Pemerintah Kaji Perluasan Pajak Karbon untuk Industri dan Transportasi

01 December 2021

Kementerian Energi dan Sumber Daya Mineral (ESDM) tengah membahas rencana perluasan pengenaan pajak karbon di luar kategori Pembangkit Listrik Tenaga Uap (PLTU) berkapasitas 400 megawatt (MW) hingga 1000 MW.

Nyoman Ary Wahyudi – Bisnis.com 01 Desember 2021

Bisnis.com, JAKARTA – Kementerian Energi dan Sumber Daya Mineral (ESDM) tengah membahas rencana perluasan pengenaan pajak karbon di luar kategori Pembangkit Listrik Tenaga Uap (PLTU) berkapasitas 400 megawatt (MW) hingga 1000 MW. Rencananya, perluasan pajak karbon itu bakal menyasar pada PLTU di bawah 100 MW yang digunakan oleh industri hilir, kilang minyak dan gas, hingga sektor transportasi.

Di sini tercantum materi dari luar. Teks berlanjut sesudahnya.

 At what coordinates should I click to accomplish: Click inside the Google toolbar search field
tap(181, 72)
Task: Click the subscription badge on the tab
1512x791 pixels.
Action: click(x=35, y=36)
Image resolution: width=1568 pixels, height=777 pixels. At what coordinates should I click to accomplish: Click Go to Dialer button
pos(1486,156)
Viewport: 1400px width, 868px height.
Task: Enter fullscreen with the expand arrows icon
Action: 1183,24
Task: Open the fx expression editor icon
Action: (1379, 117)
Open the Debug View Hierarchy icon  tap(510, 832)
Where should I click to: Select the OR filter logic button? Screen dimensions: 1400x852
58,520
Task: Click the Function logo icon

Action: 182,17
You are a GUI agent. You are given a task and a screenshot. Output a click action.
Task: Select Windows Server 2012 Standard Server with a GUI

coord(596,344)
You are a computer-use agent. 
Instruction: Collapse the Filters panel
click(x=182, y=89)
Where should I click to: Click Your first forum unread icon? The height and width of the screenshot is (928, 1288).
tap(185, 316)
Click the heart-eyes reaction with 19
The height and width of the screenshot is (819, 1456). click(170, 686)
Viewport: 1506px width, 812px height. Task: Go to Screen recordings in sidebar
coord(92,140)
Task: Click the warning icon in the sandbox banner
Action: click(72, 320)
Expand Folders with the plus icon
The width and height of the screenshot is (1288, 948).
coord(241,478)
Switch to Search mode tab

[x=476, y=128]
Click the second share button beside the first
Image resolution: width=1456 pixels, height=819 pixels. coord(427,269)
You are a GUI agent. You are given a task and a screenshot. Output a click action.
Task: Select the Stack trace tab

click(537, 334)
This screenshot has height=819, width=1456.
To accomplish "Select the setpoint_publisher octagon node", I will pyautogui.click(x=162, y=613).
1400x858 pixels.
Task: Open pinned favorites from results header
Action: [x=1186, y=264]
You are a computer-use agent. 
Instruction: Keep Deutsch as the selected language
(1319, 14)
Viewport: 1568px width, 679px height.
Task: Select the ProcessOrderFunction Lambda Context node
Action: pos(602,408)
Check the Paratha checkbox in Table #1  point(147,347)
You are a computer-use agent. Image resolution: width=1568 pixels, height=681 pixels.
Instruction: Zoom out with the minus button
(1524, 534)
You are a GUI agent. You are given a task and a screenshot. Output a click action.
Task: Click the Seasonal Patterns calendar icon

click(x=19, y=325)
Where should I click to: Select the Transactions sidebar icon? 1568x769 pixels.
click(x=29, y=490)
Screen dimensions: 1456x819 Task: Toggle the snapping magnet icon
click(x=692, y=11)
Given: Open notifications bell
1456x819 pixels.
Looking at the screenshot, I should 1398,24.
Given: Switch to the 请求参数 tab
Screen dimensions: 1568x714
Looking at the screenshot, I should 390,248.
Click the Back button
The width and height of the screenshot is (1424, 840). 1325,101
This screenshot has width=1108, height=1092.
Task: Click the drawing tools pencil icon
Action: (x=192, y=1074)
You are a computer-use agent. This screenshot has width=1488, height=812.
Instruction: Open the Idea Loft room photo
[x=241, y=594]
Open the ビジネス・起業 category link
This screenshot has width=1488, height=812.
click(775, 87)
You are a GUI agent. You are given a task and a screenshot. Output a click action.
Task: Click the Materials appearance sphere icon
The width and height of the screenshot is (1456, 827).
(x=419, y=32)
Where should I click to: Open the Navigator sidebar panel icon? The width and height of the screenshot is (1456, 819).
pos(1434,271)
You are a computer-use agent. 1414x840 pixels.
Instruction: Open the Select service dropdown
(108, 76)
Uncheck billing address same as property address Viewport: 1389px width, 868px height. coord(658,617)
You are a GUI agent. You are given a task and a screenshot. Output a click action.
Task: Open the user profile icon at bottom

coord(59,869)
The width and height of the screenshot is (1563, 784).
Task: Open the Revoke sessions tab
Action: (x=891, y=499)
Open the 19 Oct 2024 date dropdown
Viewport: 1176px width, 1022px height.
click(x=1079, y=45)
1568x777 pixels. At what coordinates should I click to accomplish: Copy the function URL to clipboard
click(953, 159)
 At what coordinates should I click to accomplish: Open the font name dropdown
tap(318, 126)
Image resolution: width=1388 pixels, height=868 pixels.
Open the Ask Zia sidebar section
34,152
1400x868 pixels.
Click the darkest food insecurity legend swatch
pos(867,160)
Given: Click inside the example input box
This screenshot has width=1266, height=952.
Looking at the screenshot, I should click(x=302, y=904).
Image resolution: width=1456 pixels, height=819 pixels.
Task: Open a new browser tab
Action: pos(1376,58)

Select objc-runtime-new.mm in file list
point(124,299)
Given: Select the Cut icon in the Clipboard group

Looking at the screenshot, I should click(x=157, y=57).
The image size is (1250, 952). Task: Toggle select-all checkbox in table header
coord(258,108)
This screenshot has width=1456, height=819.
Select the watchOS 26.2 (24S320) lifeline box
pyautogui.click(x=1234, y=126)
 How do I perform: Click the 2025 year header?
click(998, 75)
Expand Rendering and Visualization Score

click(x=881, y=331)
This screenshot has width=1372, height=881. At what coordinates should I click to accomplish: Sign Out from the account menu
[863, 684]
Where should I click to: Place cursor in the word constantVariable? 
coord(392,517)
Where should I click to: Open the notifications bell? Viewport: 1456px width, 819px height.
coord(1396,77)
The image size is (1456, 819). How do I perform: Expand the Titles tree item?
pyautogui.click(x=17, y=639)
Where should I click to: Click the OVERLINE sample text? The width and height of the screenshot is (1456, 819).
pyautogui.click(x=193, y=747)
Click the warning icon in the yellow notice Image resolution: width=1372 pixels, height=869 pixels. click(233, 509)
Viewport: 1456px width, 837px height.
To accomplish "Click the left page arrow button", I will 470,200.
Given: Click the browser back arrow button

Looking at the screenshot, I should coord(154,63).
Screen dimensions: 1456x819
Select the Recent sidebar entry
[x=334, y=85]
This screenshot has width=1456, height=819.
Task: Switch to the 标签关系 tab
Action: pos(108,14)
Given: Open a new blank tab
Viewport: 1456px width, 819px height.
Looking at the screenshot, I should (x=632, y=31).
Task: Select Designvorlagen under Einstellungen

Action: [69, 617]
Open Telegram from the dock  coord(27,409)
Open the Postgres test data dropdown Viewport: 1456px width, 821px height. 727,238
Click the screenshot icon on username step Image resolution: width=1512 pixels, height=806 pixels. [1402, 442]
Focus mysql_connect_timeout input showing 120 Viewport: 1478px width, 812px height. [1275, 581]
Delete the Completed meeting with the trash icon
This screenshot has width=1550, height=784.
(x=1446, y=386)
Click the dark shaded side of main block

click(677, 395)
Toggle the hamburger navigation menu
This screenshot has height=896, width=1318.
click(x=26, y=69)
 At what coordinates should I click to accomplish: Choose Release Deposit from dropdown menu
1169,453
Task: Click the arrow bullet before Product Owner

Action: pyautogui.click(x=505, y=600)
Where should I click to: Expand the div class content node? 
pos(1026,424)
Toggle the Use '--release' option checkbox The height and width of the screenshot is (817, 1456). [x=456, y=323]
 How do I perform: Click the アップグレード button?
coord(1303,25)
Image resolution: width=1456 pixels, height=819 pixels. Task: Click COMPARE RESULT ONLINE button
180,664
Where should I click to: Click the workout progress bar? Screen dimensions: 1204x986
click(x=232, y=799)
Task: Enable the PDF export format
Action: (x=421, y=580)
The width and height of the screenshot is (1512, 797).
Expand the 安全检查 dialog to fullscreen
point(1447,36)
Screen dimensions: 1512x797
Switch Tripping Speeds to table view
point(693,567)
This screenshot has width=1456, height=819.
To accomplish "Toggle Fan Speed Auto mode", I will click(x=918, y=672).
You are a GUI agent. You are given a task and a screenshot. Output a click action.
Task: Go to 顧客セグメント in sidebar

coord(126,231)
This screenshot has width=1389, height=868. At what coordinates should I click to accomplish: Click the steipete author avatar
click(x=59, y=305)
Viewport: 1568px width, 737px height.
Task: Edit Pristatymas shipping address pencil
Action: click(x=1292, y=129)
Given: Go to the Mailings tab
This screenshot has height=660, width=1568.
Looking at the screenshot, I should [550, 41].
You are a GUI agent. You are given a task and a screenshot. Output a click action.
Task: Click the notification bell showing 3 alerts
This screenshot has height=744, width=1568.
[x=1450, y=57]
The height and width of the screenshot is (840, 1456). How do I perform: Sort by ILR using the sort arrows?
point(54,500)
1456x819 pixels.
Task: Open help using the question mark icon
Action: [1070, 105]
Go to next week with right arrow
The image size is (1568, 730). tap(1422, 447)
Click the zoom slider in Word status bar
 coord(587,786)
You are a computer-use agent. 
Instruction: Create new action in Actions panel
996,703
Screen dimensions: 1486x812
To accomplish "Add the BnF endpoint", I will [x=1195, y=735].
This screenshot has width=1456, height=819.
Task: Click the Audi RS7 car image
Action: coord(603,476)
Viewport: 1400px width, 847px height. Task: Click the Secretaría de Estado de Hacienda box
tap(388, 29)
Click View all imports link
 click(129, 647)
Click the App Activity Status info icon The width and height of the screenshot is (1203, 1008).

Rencana perluasan pajak karbon itu disampaikan oleh Direktur Teknik dan Lingkungan Ketenagalistrikan Kementerian Energi dan Sumber Daya Mineral (ESDM) Wanhar saat menjadi pemateri dalam seri diskusi Indonesia Carbon Forum secara daring, Rabu (1/12/2021).

Wanhar menuturkan, kementeriannya tengah melakukan pembahasan intensif dengan sejumlah kementerian dan lembaga terkait menjelang implementasi pajak karbon pada 1 April 2022 yang diamanatkan Undang-Undang Harmonisasi Peraturan Perpajakan (UU HPP). “Tentu saja kami harus meminta saran dan pertimbangan semua pihak, sehingga waktunya 1 April 2022 nanti cap [batas emisi] yang kami susun dan tetapkan berdasarkan keputusan menteri tidak akan jadi masalah,” kata Wanhar. Saat ini, kata Wanhar, pajak karbon masih diujicobakan kepada tiga grup PLTU batu bara dengan kapasitas di atas 100 MW.

PLTU dengan kapasitas di atas 400 MW ditetapkan cap sebesar 0,918 ton per megawatt hour (MWh). PLTU dengan kapasitas 100–400 MW dikenakan nilai batasan emisi 1,013 ton CO2 per MWh. Terakhir, PLTU Mulut Tambang 100–400 MW dengan nilai cap mencapai 1,94 ton CO2 per MWh. “Kami akan diskusikan apakah nanti akan dibentuk lagi grup keempat cap untuk PLTU di bawah 100 MW, di mana selain milik pelaku usaha pembangkit listrik, ada juga pembangkit-pembangkit yang dioperasikan industri, seperti industri semen, kertas, atau industri lain yang menggunakan PLTU batu bara ini,” kata dia. Adapun, manuver untuk memperluas objek pengenaan pajak karbon itu ditargetkan untuk mempercepat ekosistem perdagangan karbon dalam negeri.

Rencana jangka pendek yang ditargetkan adalah seluruh unit PLTU di Tanah Air ikut berpartisipasi dalam perdagangan karbon, seiring dengan komitmen global untuk menekan emisi gas buang. “Saat ini dalam diskusi [perluasan pajak karbon] di migas, di kilang-kilang, atau nanti langsung loncat ke transportasi. Saya tidak bisa sampaikan ini, karena memang ada Kementerian Perhubungan yang kompeten untuk menjawab, tapi paling tidak di bidang migas setelah PLTU,” kata dia.

Di sisi lain, PT PLN (Persero) mengkhawatirkan pengenaan pajak karbon terhadap pembangkit listrik tenaga uap (PLTU) akan berdampak pada kenaikan biaya pokok penyediaan (BPP) listrik. Direktur Niaga dan Manajemen Pelanggan PLN Bob Saril mengatakan bahwa pengenaan pajak yang ditetapkan pemerintah akan berkorelasi dengan subsidi dan kompensasi yang harus dibayarkan. Meski begitu, dia memastikan bahwa PLN sebagai BUMN akan mendukung seluruh kebijakan pemerintah, termasuk terkait pengenaan pajak karbon mulai 2022. “Pengenaan pajak karbon akan menaikkan BPP, dan tentu saja dengan skema tarif saat ini akan berkorelasi dengan subsidi dan kompensasi,” katanya kepada Bisnis, Rabu (13/10/2021).